May 4 News Items

Commercial Spaceflights May Be Restricted (Source: Aviation Week)
The way U.S. export controls work for space technologies could prevent commercial space operators from taking non-U.S. citizens on spaceflights, and the industry is urging reform of the system to prevent U.S. companies from being overtaken by foreign competitors. It is not just hardware and technologies that are covered by the International Traffic in Arms Regulation (ITAR) rules, but also passengers, and this will hamper such companies as Virgin Galactic and Bigelow Aerospace from taking non-U.S. citizens into space. Non-U.S. citizens who book a flight on Virgin Galactic could, in theory, see sensitive materials and are therefore covered under ITAR rules, said Marc Holzapfel, the company's senior counsel, during a press event in Washington April 29.

"Reforming ITAR will allow us to fly a Canadian citizen into space without his getting a security clearance," he said. The "outdated" ITAR rules are a challenge "second only to gravity" in keeping the U.S. commercial space industry on the ground, said Michael Gold, director of Bigelow Aerospace's Washington office. Noting that European providers are marketing "ITAR-free" components and technologies, Gold warned that the U.S. industry could let European competitors erode their business. (5/4)

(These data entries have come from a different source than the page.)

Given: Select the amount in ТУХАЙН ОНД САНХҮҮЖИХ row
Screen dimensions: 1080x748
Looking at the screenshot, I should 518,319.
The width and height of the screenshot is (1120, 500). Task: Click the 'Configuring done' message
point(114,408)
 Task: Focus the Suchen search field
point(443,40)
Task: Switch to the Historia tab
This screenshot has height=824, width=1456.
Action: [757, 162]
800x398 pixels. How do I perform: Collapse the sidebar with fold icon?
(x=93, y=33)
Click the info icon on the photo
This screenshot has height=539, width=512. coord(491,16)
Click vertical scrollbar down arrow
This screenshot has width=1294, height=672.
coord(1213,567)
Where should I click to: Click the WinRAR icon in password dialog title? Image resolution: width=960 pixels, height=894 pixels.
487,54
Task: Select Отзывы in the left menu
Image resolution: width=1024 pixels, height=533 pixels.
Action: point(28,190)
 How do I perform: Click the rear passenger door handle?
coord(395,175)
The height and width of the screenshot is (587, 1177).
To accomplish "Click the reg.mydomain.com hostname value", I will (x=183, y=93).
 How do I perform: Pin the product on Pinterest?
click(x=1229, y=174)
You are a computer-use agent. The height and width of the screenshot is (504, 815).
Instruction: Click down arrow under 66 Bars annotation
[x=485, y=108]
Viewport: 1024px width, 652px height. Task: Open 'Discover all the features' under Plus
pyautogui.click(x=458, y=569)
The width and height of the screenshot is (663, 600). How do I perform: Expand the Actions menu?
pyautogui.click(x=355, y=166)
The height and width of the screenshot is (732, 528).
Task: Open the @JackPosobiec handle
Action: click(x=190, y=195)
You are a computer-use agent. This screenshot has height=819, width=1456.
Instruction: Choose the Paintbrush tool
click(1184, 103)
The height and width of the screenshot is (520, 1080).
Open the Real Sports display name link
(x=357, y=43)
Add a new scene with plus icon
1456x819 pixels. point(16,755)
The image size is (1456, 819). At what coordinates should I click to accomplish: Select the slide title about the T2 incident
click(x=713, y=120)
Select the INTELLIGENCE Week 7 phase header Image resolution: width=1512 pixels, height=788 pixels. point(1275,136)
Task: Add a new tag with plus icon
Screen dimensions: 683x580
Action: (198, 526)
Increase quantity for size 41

Satellite "Sails" Could Reduce Orbiting Space Junk (Source: AIA)
Concerned by the growing accumulation of space junk in near-Earth orbit, European scientists are looking for ways to shorten the life of spent rocket boosters and other debris. Engineers are focused on developing lightweight "sails" to increase drag and hasten an object's re-entry into the atmosphere, where it will burn up harmlessly rather than pose a collision risk in orbit. (5/4)

Swedish Space Completes Acquisition Of Universal Space Network (Source:
Esrange, Sweden (SPX) May 04, 2009 - The Swedish Space Corporation (SSC) has received all necessary approvals from the U.S. Government and has completed the acquisition of U.S.-based Universal Space Network (USN), a leader in space operations for telemetry, tracking and control (TT and C) services. USN will operate as a U.S. Corporation and subsidiary of SSC with no change to its operation or organization. (5/4)

Europe is About to Take an Astronomical Lead over U.S. (Source: McClatchy)
The world's astronomers are about to get a trio of powerful new eyes on the sky that can see better and farther than existing space telescopes. As a result, Europe will hold a scientific and technological lead over the United States in some key areas of cosmology, at least for a while. Next Monday, NASA will send a crew of astronauts to install greatly improved instruments on the 18-year-old Hubble Space Telescope. Just three days later, the European Space Agency will launch two even more advanced telescopes, named Planck and Herschel. (5/4)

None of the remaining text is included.